Supreme Court Justice Neil Gorsuch was on “Fox News Sunday” with host Shannon Bream to discuss his new children’s book, “Heroes of 1776.”

Justice Gorsuch also discussed his experience on the nation’s highest court, working with Justices who hold different opinions.

“You’ve got this beautiful new book that takes us back to 1776, the Declaration of Independence. Tells us how it came together,” Bream said.

“Do you think we’ve kind of lost the sense of what it really meant for these men to craft this and sign on?” Bream asked.

“We are about to celebrate the 250th, and I know there is going to be a lot of parades and ample fireworks, but I was hoping with my coauthor Janie Nitze, and Chris Ellison, our beautiful illustrator, to encourage people to take a moment to reflect on the ideas that inspired this country, the Declaration of Independence,” Gorsuch said.

“How do you research the characters?

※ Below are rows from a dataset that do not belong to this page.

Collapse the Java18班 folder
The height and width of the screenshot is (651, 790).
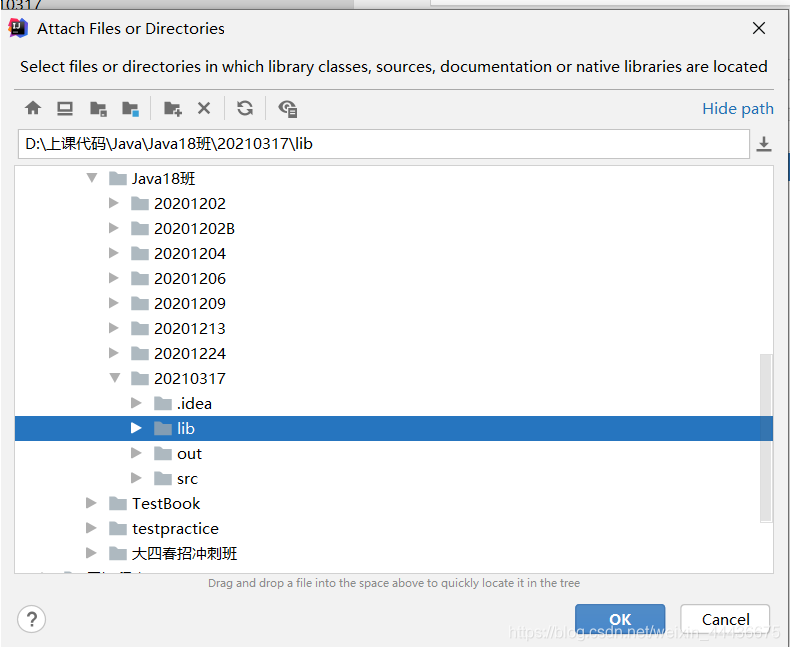point(92,178)
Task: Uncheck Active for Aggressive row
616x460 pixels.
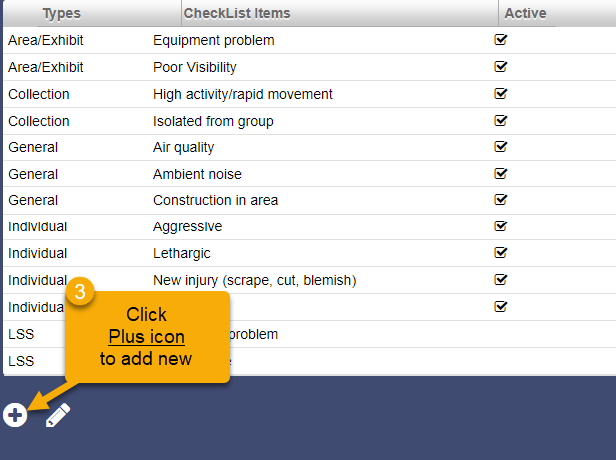Action: point(500,226)
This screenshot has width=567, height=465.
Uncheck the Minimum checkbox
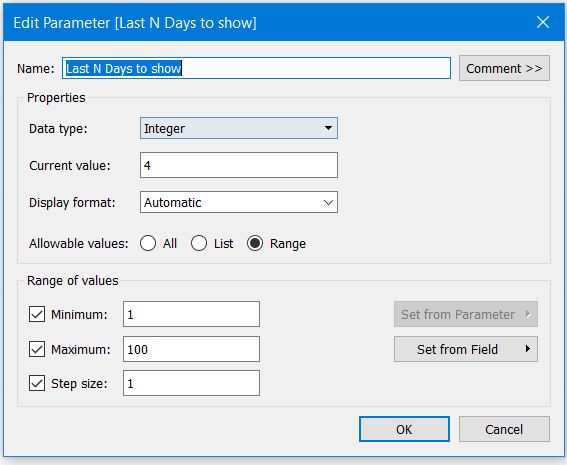[37, 314]
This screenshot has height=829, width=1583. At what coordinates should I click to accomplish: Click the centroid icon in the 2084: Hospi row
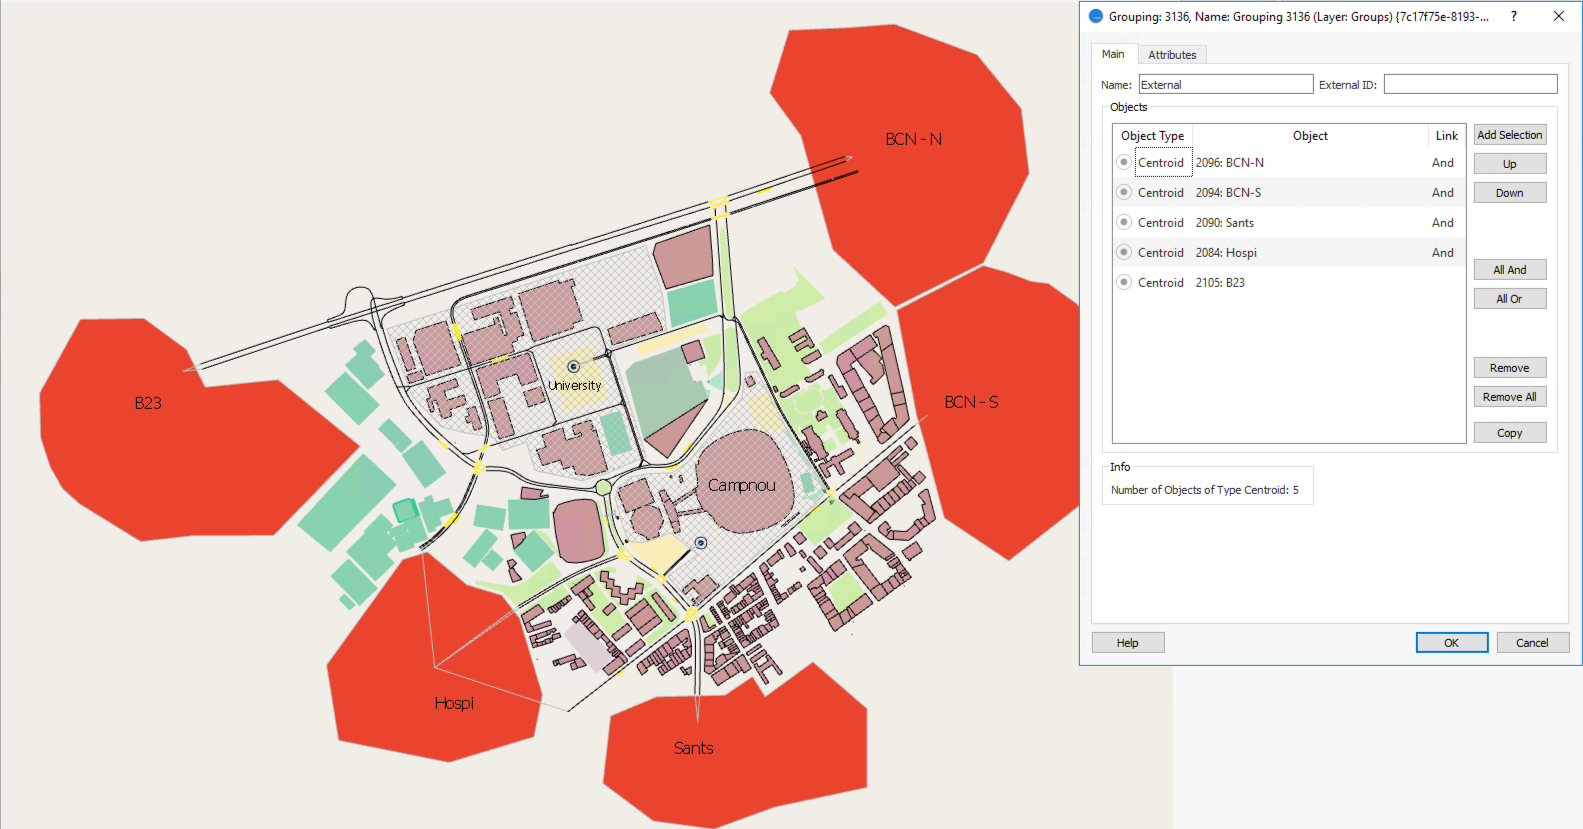pyautogui.click(x=1124, y=252)
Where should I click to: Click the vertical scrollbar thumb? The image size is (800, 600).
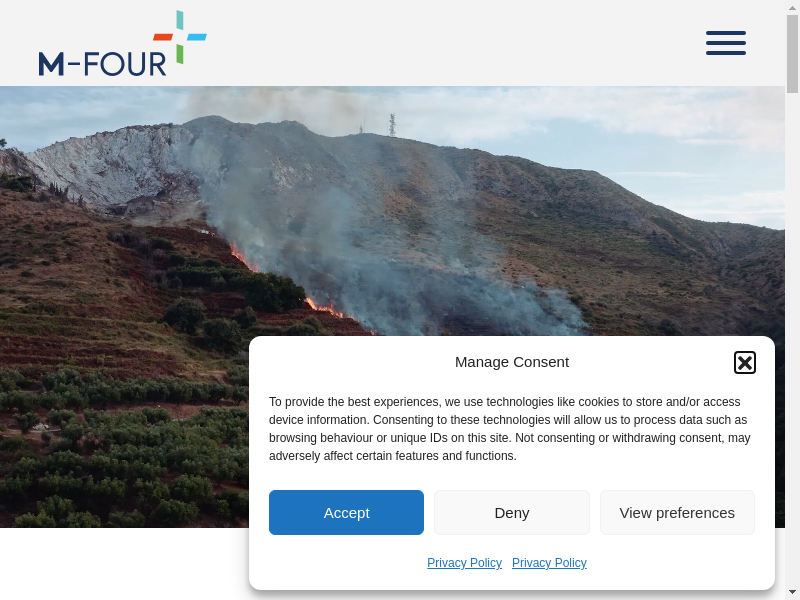[x=792, y=54]
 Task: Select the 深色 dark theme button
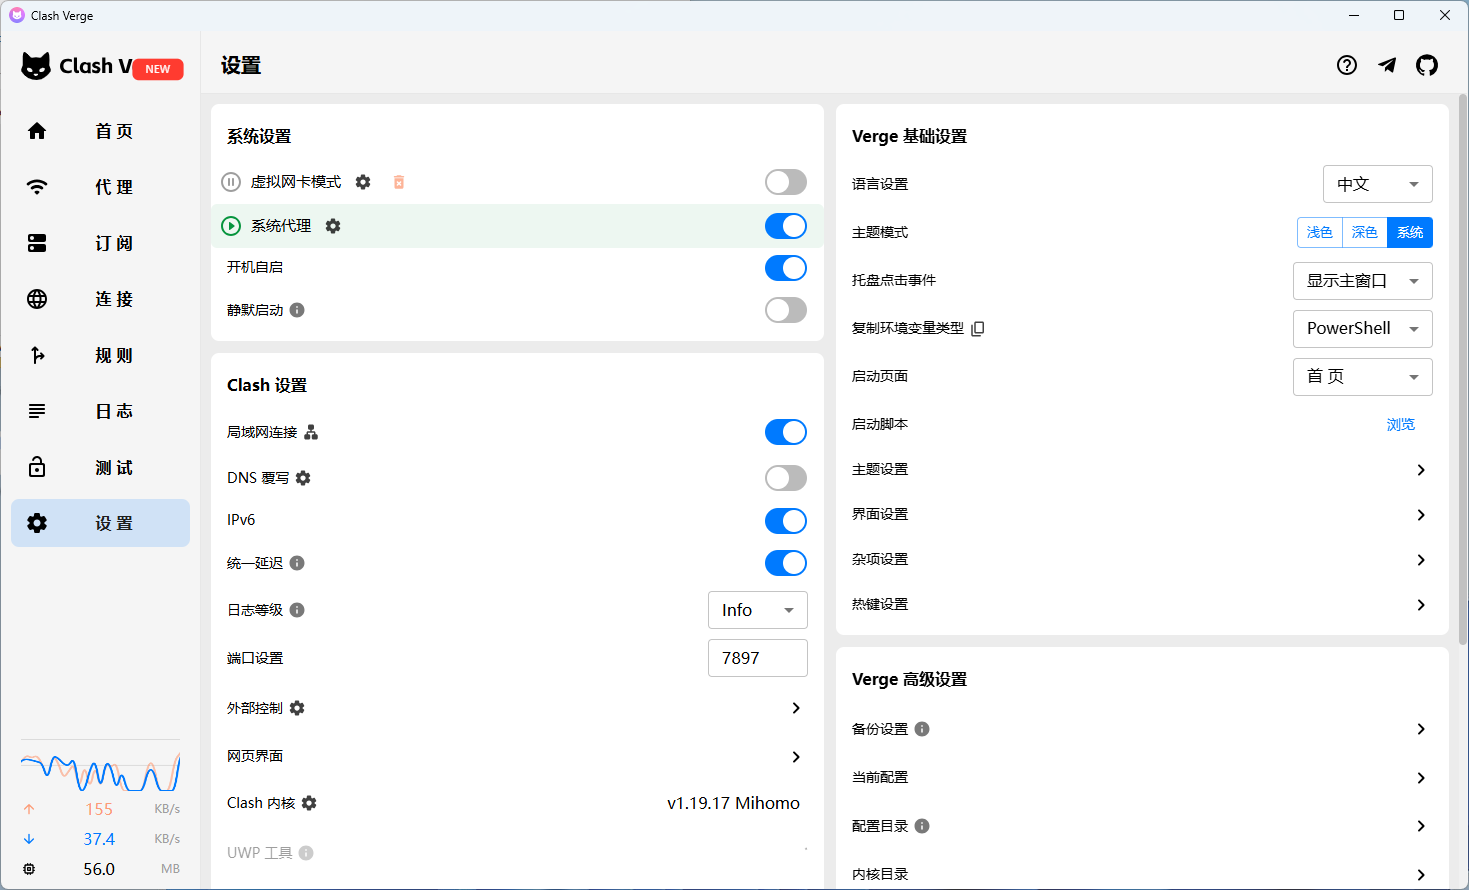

Decide who you are going to include, so that we get the story?” Bream asked.

“We tried to look to primary sources as much as possible, so to the letters that the founders wrote to each other, to the memoirs that they wrote,” Co-author Janie Nitze said.

“I would tell the story of one of the signers who spent a lot of money buying shoes for the men because as Washington said, ‘you can follow of the trail of the men to Valley Forge by the blood they left behind in the snow because they were shoeless,'” Gorsuch said.

“It was eight long years, people forget that, to make the Declaration happen through the revolution,” Gorsuch continued.

“I think there are three big ideas in the Declaration which I think is kind of our country’s mission statement that we are all created equal, everyone of us. And that yes, we have inalienable rights given to us by God, they are not gifts from government. And third, that we have the right to rule ourselves,” Justice Gorsuch explained.